The classic Caesar Salad can make a diner recall the days of martini lunches, 2-inch steaks, paneled dining rooms, and the Rat Pack. In short, it’s an American classic.
An American classic that originated in Tijuana, Mexico.
Legend has it that Caesar Cardini, a restauranteur in San Diego, invented the salad in 1924. He also operated a restaurant in Tijuana to circumvent Prohibition. According to his daughter, the Caesar Salad was invented out of sheer necessity when the kitchen supplies were depleted.
After a rush on the restaurant one July evening, Cardini made do with what he had, adding the dramatic flair of the tableside preparation by the chef. And thousands of tableside performances were born.

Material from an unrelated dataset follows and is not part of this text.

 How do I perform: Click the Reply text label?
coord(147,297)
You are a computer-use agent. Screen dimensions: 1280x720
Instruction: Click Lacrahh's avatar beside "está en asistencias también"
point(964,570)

So, now you know. It has nothing to do with Julius Caesar (other than the fact that both he and Caesar Cardini were both Italian – technically). And, when my sisters and & I were kids, our dad try to convince us that it was invented by Caesar Romero. (You know, the Joker in the 1960’s “Batman” series.)
A few notes:
1. I (and many others) use anchovies in the dressing. The original recipe didn’t use them; the anchovy flavor came from Worchestershire sauce. If you would prefer to leave them out, go ahead.

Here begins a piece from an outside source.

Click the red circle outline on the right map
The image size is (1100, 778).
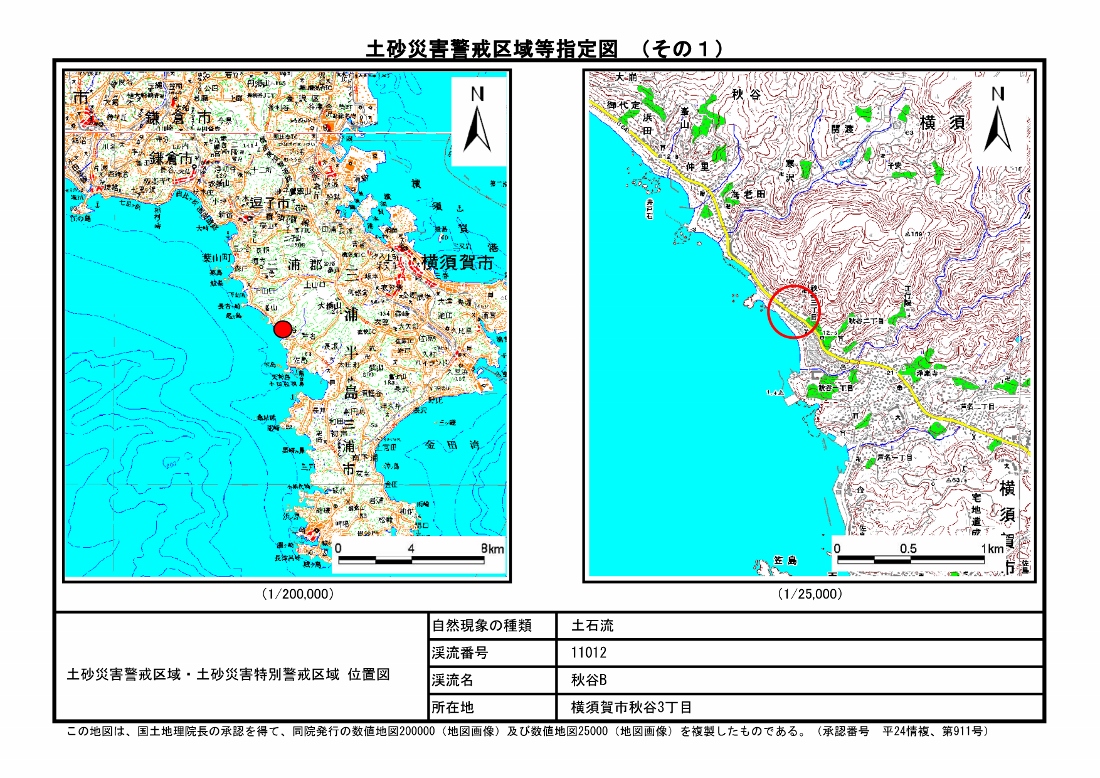794,311
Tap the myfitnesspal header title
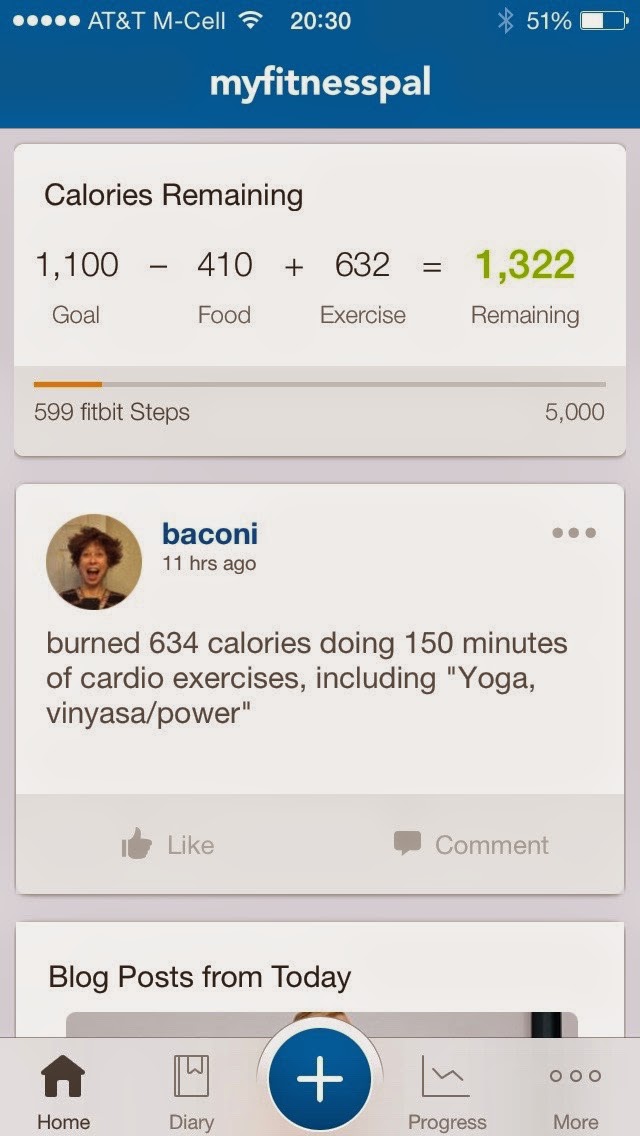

2. To make this dressing vegetarian/vegan, omit the egg, anchovies, and Worchestershire Sauce and use vegan mayonnaise and vegetarian Worchestershire Sauce.
3. If you find the addition of all extra virgin olive oil too strong, you can cut it with half pure olive oil or an unflavored oil like vegetable or grapeseed.

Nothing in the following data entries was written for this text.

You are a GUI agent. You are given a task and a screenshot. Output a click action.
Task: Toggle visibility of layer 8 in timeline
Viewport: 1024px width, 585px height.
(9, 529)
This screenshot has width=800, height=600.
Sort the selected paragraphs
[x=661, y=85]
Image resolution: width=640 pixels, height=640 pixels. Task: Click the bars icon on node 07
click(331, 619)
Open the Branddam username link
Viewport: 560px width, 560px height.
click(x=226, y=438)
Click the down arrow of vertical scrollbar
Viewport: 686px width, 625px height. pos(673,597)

4. Since this recipe does use raw egg yolks, it is best not to serve this to anyone who might have a compromised immune system. Healthy adults should be fine – especially if the eggs are fresh. However, if you are concerned about using raw eggs, substitute the mayonnaise.
5. Croutons are essential in this recipe. You can buy them, but they are easy to make. I’ve included instructions.
6. When you grate the cheese, don’t use a Microplane; the cheese will be too fine. Either do shavings of cheese with a vegetable peeler or a larger grater.
7. The most common proteins served with Caesar Salad are grilled chicken or shrimp. However, this does go with almost anything. Or, alone.
2 heads Romaine Lettuce, cleaned and cut into bite-sized pieces
4 c. day-old bread, cut into 1/2″ cubes
1/4 c. olive oil (you can use either extra virgin or pure)
1 tsp. salt
1 tsp. black pepper
up to 2 tsp. additional seasoning, if desired
3 cloves garlic
6 ea. anchovy filets
2 egg yolks -or- 1/4 c. mayonnaise
1 tsp. Dijon mustard
1 tsp. red wine vinegar
1 tbsp. lemon juice
1 tbsp. Worchestershire sauce
1/2 tsp. black pepper, or to taste
1/2 c. Extra Virgin Olive Oil
Grated Parmesan, Grana Padana, or Romano cheese
1. Make the croutons: Preheat the oven to 250F. Line a large baking sheet with foil and lightly coat with pan spray or line with parchment paper. Set aside. In a large bowl, toss the bread cubes with the oil, salt & pepper, and whatever other seasonings you like. Spread the cubes out in an even layer on the baking sheet and place in the oven.
2. Bake them for one hour, or until they are dried and crispy. Set aside and let cool.
3. Meanwhile, make the dressing: Have a blender or food processor running. Drop in the garlic and anchovies and let them chop. Turn off the blender or processor and add all of the other ingredients, except the oil. Blend or process until all the ingredients are incorporated.
4. With the processor or blender running, slowly add the oil. (You don’t want to add it too fast or it won’t incorporate and your dressing will separate.)
When you’re done processing/blending the dressing, taste it for seasoning. It will be thick.
5. Place a couple of big handfuls of the lettuce in a large bowl. Drizzle over about a tablespoon or two of the dressing and toss until the leaves are lightly coated. (You don’t want the leaves soggy, just lightly coated.) Place the lettuce on a plate and add some of the cheese and croutons on top. Some people also like to sprinkle on some additional black pepper as well. Have a bowl of the dressing on the side in case anyone wants more.
The dressing will last 3 – 4 days in the refrigerator if you use eggs and up to 1 week if you use mayonnaise. The croutons will keep a week in an airtight container.